> Aufgabenbeschreibung:
Stelle den Abschnitt, der mit der Zeile beginnt, die „You are a GUI“ enthält, und bis zum Ende der Einträge reicht, als Markdown-Tabelle mit den Spalten „Nummer“ und „Zeile“ dar, ohne Leerzeilen. Bilder gehören nicht in die Antwort.
________________________
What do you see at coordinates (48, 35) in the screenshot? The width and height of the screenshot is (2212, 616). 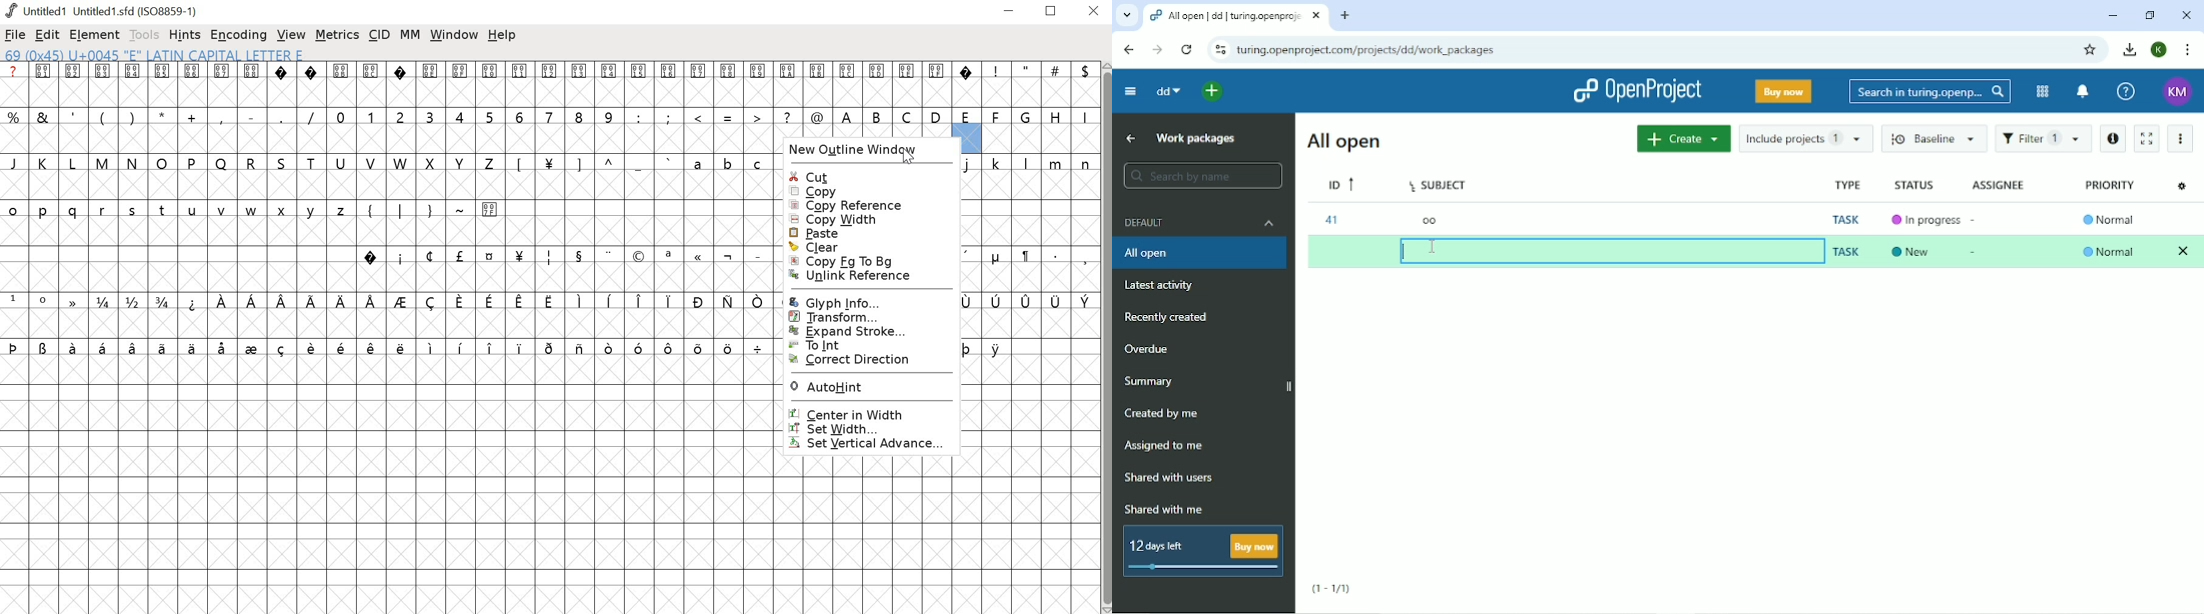 I see `edit` at bounding box center [48, 35].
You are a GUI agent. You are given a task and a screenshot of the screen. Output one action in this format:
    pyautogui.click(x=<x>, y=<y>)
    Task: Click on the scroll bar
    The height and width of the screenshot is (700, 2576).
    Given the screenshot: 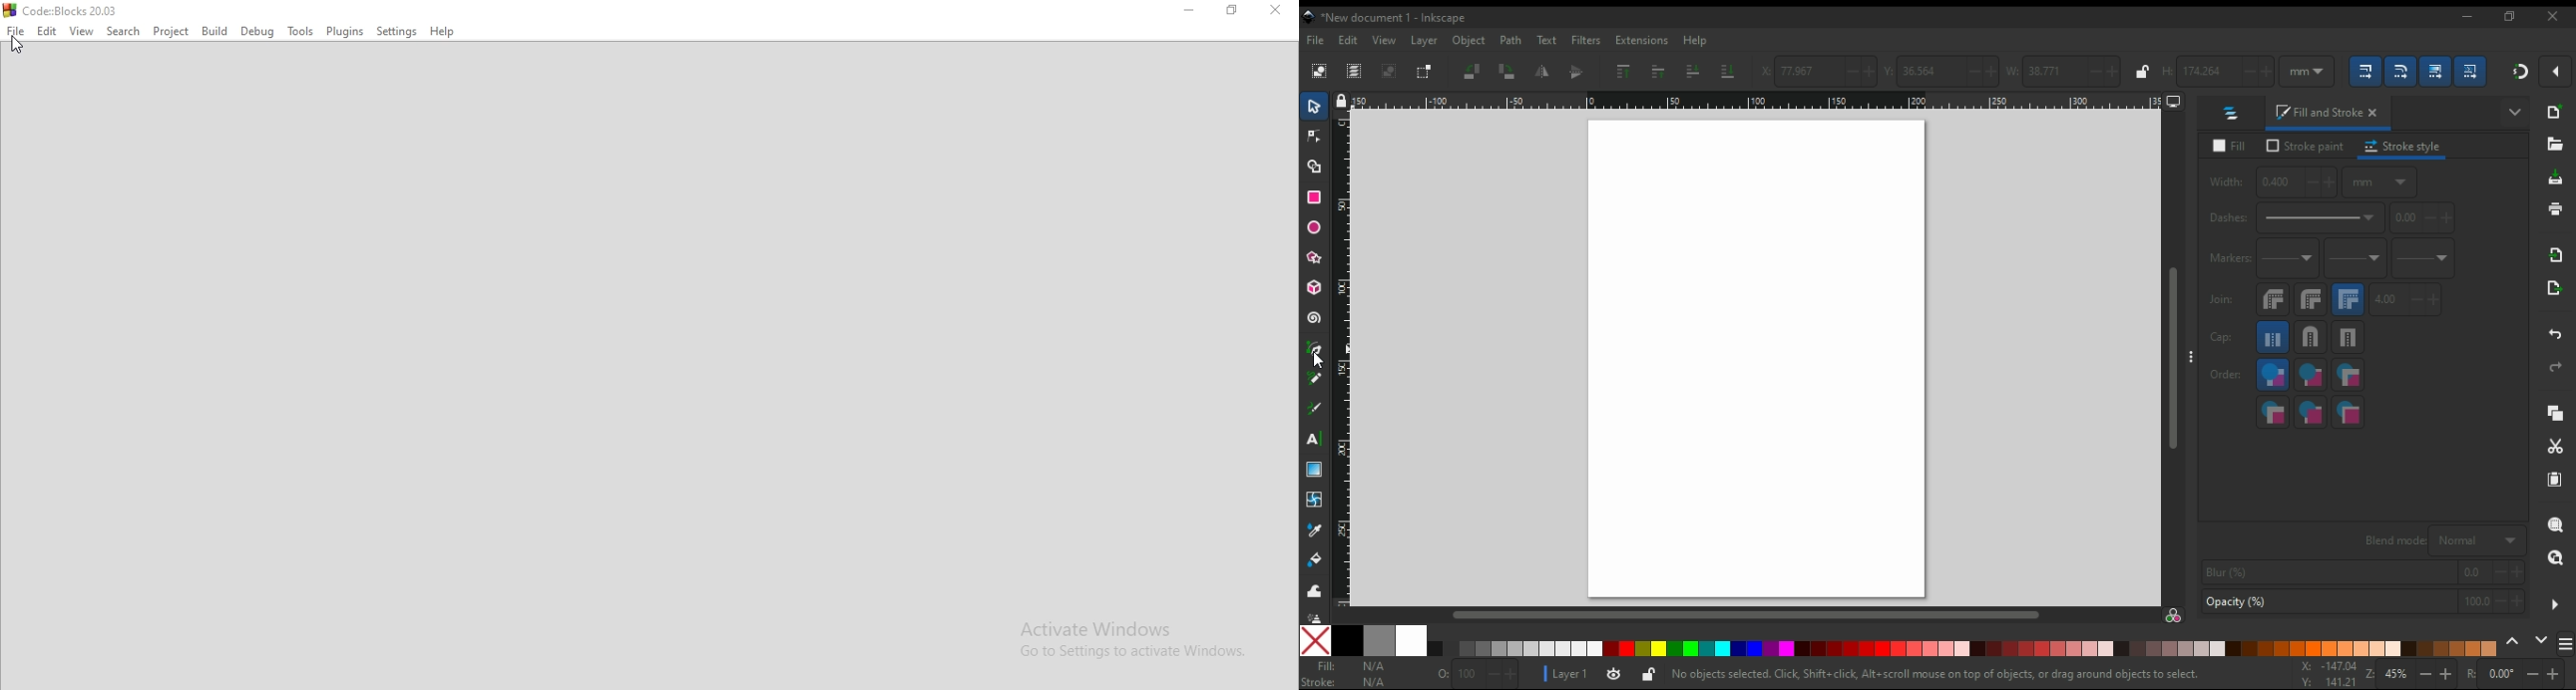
________________________
> Erwartete Antwort:
| Nummer | Zeile |
|---|---|
| 1 | You are a GUI agent. You are given a task and a screenshot of the screen. Output one action in this format: |
| 2 |     pyautogui.click(x=<x>, y=<y>) |
| 3 |     Task: Click on the scroll bar |
| 4 |     The height and width of the screenshot is (700, 2576). |
| 5 |     Given the screenshot:  |